(INPUT RECORDS)
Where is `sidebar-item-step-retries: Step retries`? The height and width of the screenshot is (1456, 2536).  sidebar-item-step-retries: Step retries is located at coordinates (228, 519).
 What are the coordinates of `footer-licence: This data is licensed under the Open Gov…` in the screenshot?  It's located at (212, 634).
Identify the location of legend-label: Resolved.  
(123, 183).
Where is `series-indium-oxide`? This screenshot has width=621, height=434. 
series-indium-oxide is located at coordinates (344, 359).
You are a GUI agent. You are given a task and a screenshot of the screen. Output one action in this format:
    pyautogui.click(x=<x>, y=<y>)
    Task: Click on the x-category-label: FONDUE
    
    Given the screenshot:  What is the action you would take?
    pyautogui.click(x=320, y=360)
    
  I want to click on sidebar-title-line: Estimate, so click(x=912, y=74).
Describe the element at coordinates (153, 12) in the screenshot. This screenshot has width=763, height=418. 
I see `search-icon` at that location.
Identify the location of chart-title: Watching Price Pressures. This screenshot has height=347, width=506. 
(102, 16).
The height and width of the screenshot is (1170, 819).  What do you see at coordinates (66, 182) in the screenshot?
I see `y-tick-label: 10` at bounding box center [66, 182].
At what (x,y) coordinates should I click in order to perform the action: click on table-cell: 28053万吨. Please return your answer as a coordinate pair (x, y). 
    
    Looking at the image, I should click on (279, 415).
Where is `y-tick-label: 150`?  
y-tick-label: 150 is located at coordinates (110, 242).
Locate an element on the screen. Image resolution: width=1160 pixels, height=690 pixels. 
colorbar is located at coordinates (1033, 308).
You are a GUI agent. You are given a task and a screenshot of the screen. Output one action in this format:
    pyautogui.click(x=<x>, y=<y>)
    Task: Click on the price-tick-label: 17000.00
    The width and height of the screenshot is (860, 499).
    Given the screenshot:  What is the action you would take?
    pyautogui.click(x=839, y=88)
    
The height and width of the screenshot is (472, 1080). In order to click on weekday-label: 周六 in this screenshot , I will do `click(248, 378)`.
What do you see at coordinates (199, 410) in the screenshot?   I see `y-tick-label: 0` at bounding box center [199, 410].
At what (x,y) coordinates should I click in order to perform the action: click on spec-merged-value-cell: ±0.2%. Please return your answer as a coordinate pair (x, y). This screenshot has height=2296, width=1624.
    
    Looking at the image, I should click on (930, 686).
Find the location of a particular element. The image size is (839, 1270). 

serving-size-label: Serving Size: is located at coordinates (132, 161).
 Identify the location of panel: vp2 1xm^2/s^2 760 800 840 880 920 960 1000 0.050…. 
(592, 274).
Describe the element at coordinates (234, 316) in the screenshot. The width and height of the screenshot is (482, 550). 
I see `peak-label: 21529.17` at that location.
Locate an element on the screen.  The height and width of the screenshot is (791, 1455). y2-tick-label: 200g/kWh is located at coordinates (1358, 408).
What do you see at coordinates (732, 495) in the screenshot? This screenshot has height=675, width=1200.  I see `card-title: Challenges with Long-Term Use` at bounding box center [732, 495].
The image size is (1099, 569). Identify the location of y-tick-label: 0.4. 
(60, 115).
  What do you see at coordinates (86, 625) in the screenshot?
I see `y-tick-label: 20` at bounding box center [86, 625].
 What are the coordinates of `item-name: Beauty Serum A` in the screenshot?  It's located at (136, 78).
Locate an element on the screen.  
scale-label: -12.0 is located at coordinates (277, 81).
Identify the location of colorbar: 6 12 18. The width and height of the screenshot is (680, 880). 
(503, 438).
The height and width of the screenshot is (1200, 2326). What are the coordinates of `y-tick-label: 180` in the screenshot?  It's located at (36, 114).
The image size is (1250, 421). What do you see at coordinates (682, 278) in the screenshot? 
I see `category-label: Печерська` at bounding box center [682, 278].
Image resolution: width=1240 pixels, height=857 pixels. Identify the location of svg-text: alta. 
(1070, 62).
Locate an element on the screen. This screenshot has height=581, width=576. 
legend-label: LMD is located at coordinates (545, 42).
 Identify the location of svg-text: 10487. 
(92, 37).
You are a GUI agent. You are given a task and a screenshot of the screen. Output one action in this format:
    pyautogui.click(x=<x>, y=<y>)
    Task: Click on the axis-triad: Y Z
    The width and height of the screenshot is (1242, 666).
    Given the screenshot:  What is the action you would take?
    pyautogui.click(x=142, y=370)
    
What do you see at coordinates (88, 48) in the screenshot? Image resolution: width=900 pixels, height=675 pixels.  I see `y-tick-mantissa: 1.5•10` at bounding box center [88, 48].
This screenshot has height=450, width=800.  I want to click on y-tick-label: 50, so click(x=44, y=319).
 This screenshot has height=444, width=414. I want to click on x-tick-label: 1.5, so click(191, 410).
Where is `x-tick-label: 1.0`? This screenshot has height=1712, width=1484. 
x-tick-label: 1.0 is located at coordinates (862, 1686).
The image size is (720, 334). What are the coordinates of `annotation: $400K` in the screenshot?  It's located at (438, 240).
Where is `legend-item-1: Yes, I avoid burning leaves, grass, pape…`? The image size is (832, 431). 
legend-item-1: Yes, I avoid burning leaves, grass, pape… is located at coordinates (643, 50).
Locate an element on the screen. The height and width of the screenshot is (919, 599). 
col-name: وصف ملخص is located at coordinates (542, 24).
(End INPUT RECORDS)
* **WHAT THIS TASK INVOLVES**:
Swap each occurrence of "Where is" in the entries above for "Where can I find" and write out all the entries again, leaving everything else untouched.

* **SOLUTION TO THE EXERCISE**:
Where can I find `sidebar-item-step-retries: Step retries`? The height and width of the screenshot is (1456, 2536).  sidebar-item-step-retries: Step retries is located at coordinates (228, 519).
 What are the coordinates of `footer-licence: This data is licensed under the Open Gov…` in the screenshot?  It's located at (212, 634).
Identify the location of legend-label: Resolved.  
(123, 183).
Where can I find `series-indium-oxide`? This screenshot has width=621, height=434. 
series-indium-oxide is located at coordinates (344, 359).
You are a GUI agent. You are given a task and a screenshot of the screen. Output one action in this format:
    pyautogui.click(x=<x>, y=<y>)
    Task: Click on the x-category-label: FONDUE
    
    Given the screenshot:  What is the action you would take?
    pyautogui.click(x=320, y=360)
    
  I want to click on sidebar-title-line: Estimate, so click(x=912, y=74).
Describe the element at coordinates (153, 12) in the screenshot. This screenshot has width=763, height=418. 
I see `search-icon` at that location.
Identify the location of chart-title: Watching Price Pressures. This screenshot has height=347, width=506. 
(102, 16).
The height and width of the screenshot is (1170, 819).  What do you see at coordinates (66, 182) in the screenshot?
I see `y-tick-label: 10` at bounding box center [66, 182].
At what (x,y) coordinates should I click in order to perform the action: click on table-cell: 28053万吨. Please return your answer as a coordinate pair (x, y). 
    
    Looking at the image, I should click on (279, 415).
Where can I find `y-tick-label: 150`?  
y-tick-label: 150 is located at coordinates (110, 242).
Locate an element on the screen. Image resolution: width=1160 pixels, height=690 pixels. 
colorbar is located at coordinates (1033, 308).
You are a GUI agent. You are given a task and a screenshot of the screen. Output one action in this format:
    pyautogui.click(x=<x>, y=<y>)
    Task: Click on the price-tick-label: 17000.00
    The width and height of the screenshot is (860, 499).
    Given the screenshot:  What is the action you would take?
    pyautogui.click(x=839, y=88)
    
The height and width of the screenshot is (472, 1080). In order to click on weekday-label: 周六 in this screenshot , I will do `click(248, 378)`.
What do you see at coordinates (199, 410) in the screenshot?   I see `y-tick-label: 0` at bounding box center [199, 410].
At what (x,y) coordinates should I click in order to perform the action: click on spec-merged-value-cell: ±0.2%. Please return your answer as a coordinate pair (x, y). This screenshot has height=2296, width=1624.
    
    Looking at the image, I should click on (930, 686).
Find the location of a particular element. The image size is (839, 1270). 

serving-size-label: Serving Size: is located at coordinates (132, 161).
 Identify the location of panel: vp2 1xm^2/s^2 760 800 840 880 920 960 1000 0.050…. 
(592, 274).
Describe the element at coordinates (234, 316) in the screenshot. The width and height of the screenshot is (482, 550). 
I see `peak-label: 21529.17` at that location.
Locate an element on the screen.  The height and width of the screenshot is (791, 1455). y2-tick-label: 200g/kWh is located at coordinates (1358, 408).
What do you see at coordinates (732, 495) in the screenshot? This screenshot has height=675, width=1200.  I see `card-title: Challenges with Long-Term Use` at bounding box center [732, 495].
The image size is (1099, 569). Identify the location of y-tick-label: 0.4. 
(60, 115).
  What do you see at coordinates (86, 625) in the screenshot?
I see `y-tick-label: 20` at bounding box center [86, 625].
 What are the coordinates of `item-name: Beauty Serum A` in the screenshot?  It's located at (136, 78).
Locate an element on the screen.  
scale-label: -12.0 is located at coordinates (277, 81).
Identify the location of colorbar: 6 12 18. The width and height of the screenshot is (680, 880). 
(503, 438).
The height and width of the screenshot is (1200, 2326). What are the coordinates of `y-tick-label: 180` in the screenshot?  It's located at (36, 114).
The image size is (1250, 421). What do you see at coordinates (682, 278) in the screenshot? 
I see `category-label: Печерська` at bounding box center [682, 278].
Image resolution: width=1240 pixels, height=857 pixels. Identify the location of svg-text: alta. 
(1070, 62).
Locate an element on the screen. This screenshot has height=581, width=576. 
legend-label: LMD is located at coordinates (545, 42).
 Identify the location of svg-text: 10487. 
(92, 37).
You are a GUI agent. You are given a task and a screenshot of the screen. Output one action in this format:
    pyautogui.click(x=<x>, y=<y>)
    Task: Click on the axis-triad: Y Z
    The width and height of the screenshot is (1242, 666).
    Given the screenshot:  What is the action you would take?
    pyautogui.click(x=142, y=370)
    
What do you see at coordinates (88, 48) in the screenshot? Image resolution: width=900 pixels, height=675 pixels.  I see `y-tick-mantissa: 1.5•10` at bounding box center [88, 48].
This screenshot has height=450, width=800.  I want to click on y-tick-label: 50, so click(x=44, y=319).
 This screenshot has height=444, width=414. I want to click on x-tick-label: 1.5, so click(191, 410).
Where can I find `x-tick-label: 1.0`? This screenshot has height=1712, width=1484. 
x-tick-label: 1.0 is located at coordinates (862, 1686).
The image size is (720, 334). What are the coordinates of `annotation: $400K` in the screenshot?  It's located at (438, 240).
Where can I find `legend-item-1: Yes, I avoid burning leaves, grass, pape…`? The image size is (832, 431). 
legend-item-1: Yes, I avoid burning leaves, grass, pape… is located at coordinates (643, 50).
Locate an element on the screen. The height and width of the screenshot is (919, 599). 
col-name: وصف ملخص is located at coordinates (542, 24).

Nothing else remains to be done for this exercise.